#60098 closed defect (fixed)
10.7 buildbot worker is down
Reported by: | ryandesign (Ryan Carsten Schmidt) | Owned by: | admin@… |
---|---|---|---|
Priority: | Normal | Milestone: | |
Component: | server/hosting | Version: | |
Keywords: | Cc: | ||
Port: |
Description
The 10.7 buildbot worker experienced a kernel panic, which is unusual for that worker. Thereafter it will not boot into safe mode; it gets stuck before the progress bar fill in. I have not tried booting into regular mode because I want to clean up whatever it was working on before letting it start a new build.
Change History (11)
comment:1 Changed 5 years ago by ryandesign (Ryan Carsten Schmidt)
comment:2 Changed 5 years ago by ryandesign (Ryan Carsten Schmidt)
When booted to an OS X installer iso, Disk Utility's First Aid function reported no errors on the startup disk, but it still would not boot to Safe Mode.
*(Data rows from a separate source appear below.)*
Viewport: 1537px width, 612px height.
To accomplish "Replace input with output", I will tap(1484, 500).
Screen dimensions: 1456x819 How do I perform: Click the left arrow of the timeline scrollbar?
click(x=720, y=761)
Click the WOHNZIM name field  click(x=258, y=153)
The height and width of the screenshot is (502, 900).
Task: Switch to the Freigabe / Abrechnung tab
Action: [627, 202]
I disabled the network interface and booted to regular mode, which worked, though there was a long delay after the gray screen with the Apple logo disappeared during which the screen was just white with the spinning beach ball of death cursor. After awhile, this was replaced with the usual desktop, though the menu bar was missing all menus on the left except the menu. The Spotlight menu on the right indicated it was indexing the drive. Eventually the normal menus appeared. Console said the system had detected an inconsistency in the /.fseventsd database so it had deleted it. I rebooted into normal mode, which booted up with normal speed. However, rebooting to Safe Mode still does not work, so there is still something not quite right.
comment:3 Changed 5 years ago by ryandesign (Ryan Carsten Schmidt)
Resolution: | → fixed |
---|---|
Status: | new → closed |
I enabled safe verbose mode with sudo nvram boot-args="-v -x"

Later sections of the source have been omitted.